▶ PARTS OF THE EXERCISE
a) Reproduce the sentiment analysis challenge description word for word, from "# Sentiment Analysis" to "XYZ customer reviews.".
b) Carry on the sentiment analysis challenge description from its final line onward.

▶ EXTRACT

____

# Sentiment Analysis for Customer Reviews Challenge

## Challenge:
Develop a robust Sentiment Analysis classifier for XYZ customer reviews, automating the categorization into positive, negative, or neutral sentiments. Utilize Natural Language Processing (NLP) techniques, exploring different sentiment analysis methods.

## Problem Statement:
XYZ organization, a global online retail giant, accumulates a vast number of customer reviews daily. Extracting sentiments from these reviews offers insights into customer satisfaction, product quality, and market trends. The challenge is to create an effective sentiment analysis model that accurately classifies XYZ customer reviews.

### Important Instructions:

1. Make sure this ipynb file that you have cloned is in the __Project__ folder on the Desktop. The Dataset is also available in the same folder.

____

▶ SOURCE MATERIAL
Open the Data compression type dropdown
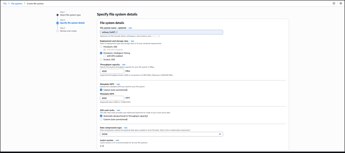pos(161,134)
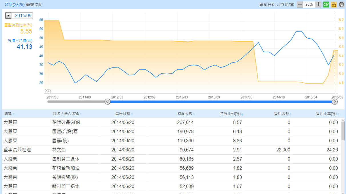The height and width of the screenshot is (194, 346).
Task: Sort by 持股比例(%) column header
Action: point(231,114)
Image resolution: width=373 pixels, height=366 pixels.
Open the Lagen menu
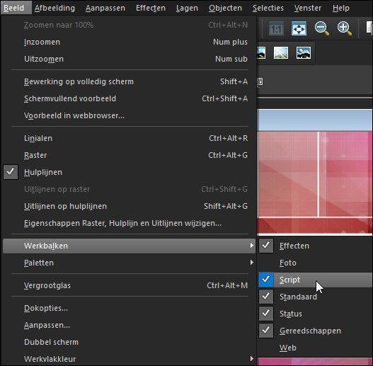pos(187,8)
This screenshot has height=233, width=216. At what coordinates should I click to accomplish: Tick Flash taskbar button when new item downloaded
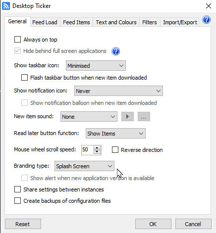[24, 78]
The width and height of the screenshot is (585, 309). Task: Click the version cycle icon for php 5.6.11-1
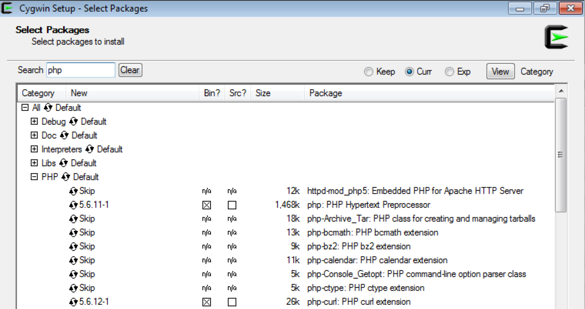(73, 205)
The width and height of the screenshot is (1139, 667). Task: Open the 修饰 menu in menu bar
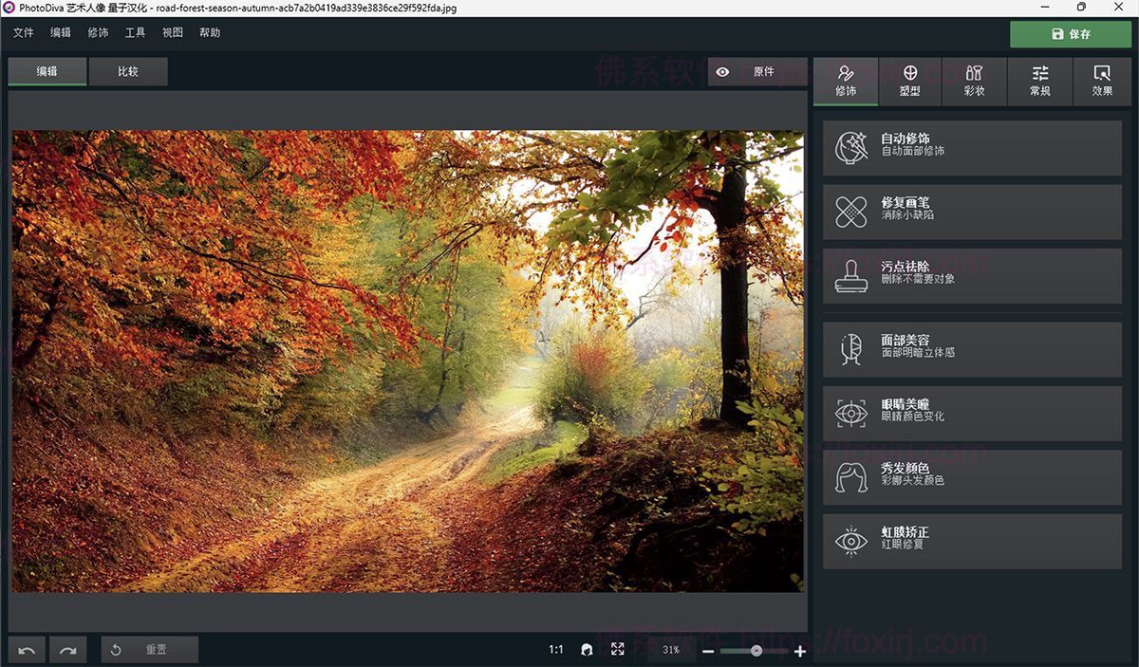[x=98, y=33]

____

▶ TASK ANSWERS
a)
# Sentiment Analysis for Customer Reviews Challenge

## Challenge:
Develop a robust Sentiment Analysis classifier for XYZ customer reviews, automating the categorization into positive, negative, or neutral sentiments. Utilize Natural Language Processing (NLP) techniques, exploring different sentiment analysis methods.

## Problem Statement:
XYZ organization, a global online retail giant, accumulates a vast number of customer reviews daily. Extracting sentiments from these reviews offers insights into customer satisfaction, product quality, and market trends. The challenge is to create an effective sentiment analysis model that accurately classifies XYZ customer reviews.

b)
2. Ensure that all the cells in the notebook can be executed without any errors.
3. Once the Challenge has been completed, save the SentimentAnalysis.ipynb notebook in the __*Project*__ Folder on the desktop. If the file is not present in that folder, autoevalution will fail.
4. Print the evaluation metrics of the model. 
5. Before you submit the challenge for evaluation, please make sure you have assigned the Accuracy score of the model that was created for evaluation.
6. Assign the Accuracy score obtained for the model created in this challenge to the specified variable in the predefined function *submit_accuracy_score*. The solution is to be written between the comments `# code starts here` and `# code ends here`
7. Please do not make any changes to the variable names and the function name *submit_accuracy_score* as this will be used for automated evaluation of the challenge. Any modification in these names will result in unexpected behaviour.

Imports

In [9]:
import pandas as pd
import numpy as np
import re
import nltk
from nltk.corpus import stopwords
from nltk.tokenize import word_tokenize
from nltk.stem import PorterStemmer
import transformers
print(transformers.__version__)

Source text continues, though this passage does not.